Syvällisempiä Kysymyksiä

How can authorship attribution impact cybersecurity measures beyond plagiarism detection?

Authorship attribution plays a crucial role in enhancing cybersecurity measures beyond just plagiarism detection. One significant impact is in the field of forensic investigation, where identifying the true authors of malicious or fraudulent content becomes essential. By analyzing writing styles and linguistic patterns, authorship attribution can help trace back cybercrimes to their perpetrators, aiding law enforcement agencies in solving cases related to hacking, online fraud, or cyberbullying. Moreover, in the realm of threat intelligence and cybersecurity operations, authorship attribution can assist in attributing specific threats or attacks to known threat actors or hacker groups. Understanding the writing style and behavioral patterns of these malicious entities can provide valuable insights for developing targeted defense strategies and proactive security measures.
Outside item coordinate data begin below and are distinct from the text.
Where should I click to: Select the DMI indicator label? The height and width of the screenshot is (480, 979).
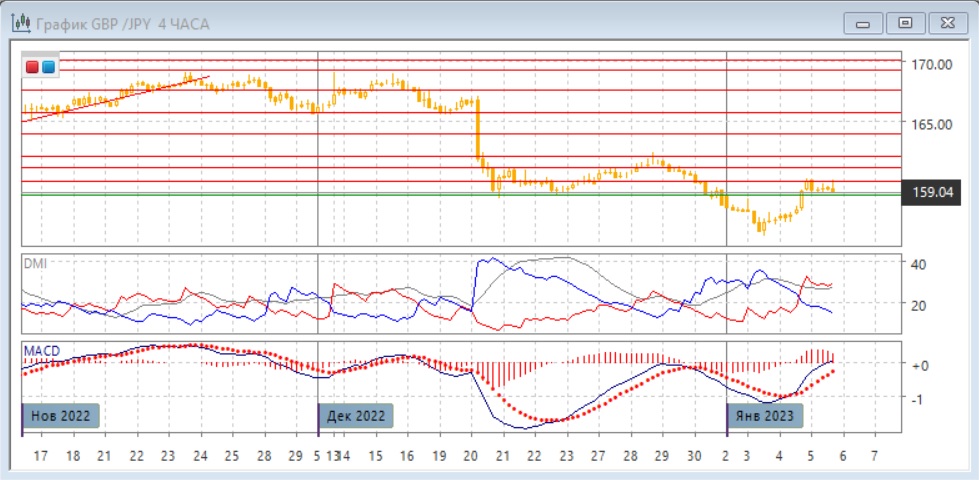click(x=35, y=263)
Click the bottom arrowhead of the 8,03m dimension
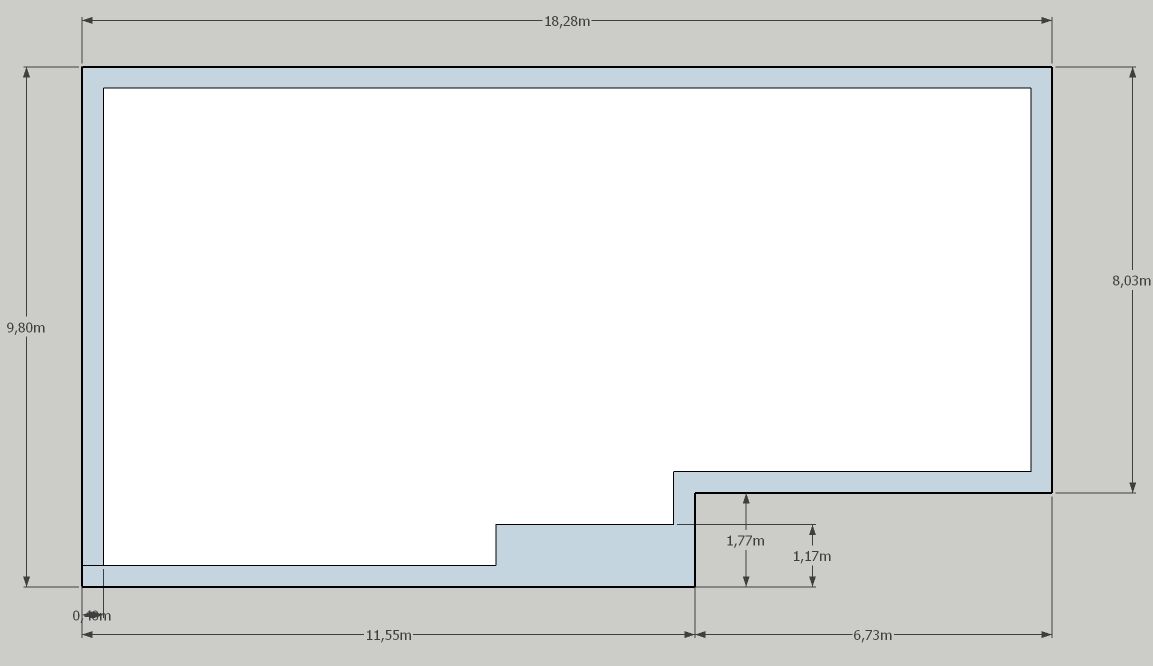1153x666 pixels. (1132, 487)
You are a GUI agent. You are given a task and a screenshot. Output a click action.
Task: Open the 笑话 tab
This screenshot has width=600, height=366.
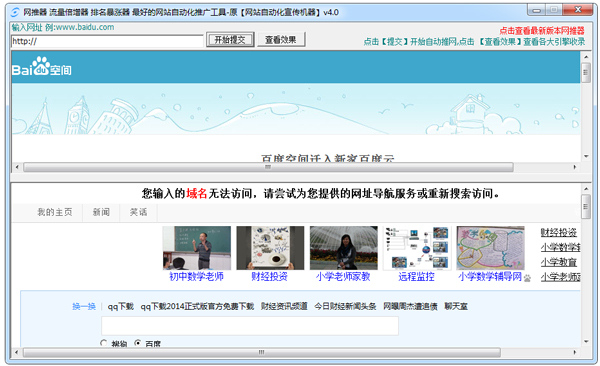point(138,212)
Additionally, authorship attribution can be utilized in email spoofing detection and phishing scams. By analyzing the language used in suspicious emails or messages, organizations can identify potential impersonation attempts and prevent data breaches or financial losses resulting from social engineering attacks. Overall, authorship attribution serves as a powerful tool for enhancing cybersecurity by enabling accurate identification of individuals behind digital content and activities that pose risks to information security.

How might advancements in NLP benefit other areas within Bangla literature beyond authorship attribution?

Advancements in Natural Language Processing (NLP) offer numerous benefits for various areas within Bangla literature beyond authorship attribution: Machine Translation: Improved NLP models enable more accurate translation between languages including Bangla. This advancement facilitates cross-cultural communication through automated translation services for literary works, academic research papers, and cultural exchanges. Sentiment Analysis: NLP techniques allow sentiment analysis on Bangla text to understand emotions expressed by authors or readers. This capability is beneficial for gauging public opinion on literary works, identifying trends in reader preferences, and improving marketing strategies for publishers. Text Summarization: Advanced NLP algorithms support automatic summarization of lengthy texts into concise versions without losing critical information. In Bangla literature, this technology aids researchers by providing quick overviews of complex texts while preserving key details. Named Entity Recognition (NER): NER tools powered by NLP help identify names of people... 5.... In conclusion,...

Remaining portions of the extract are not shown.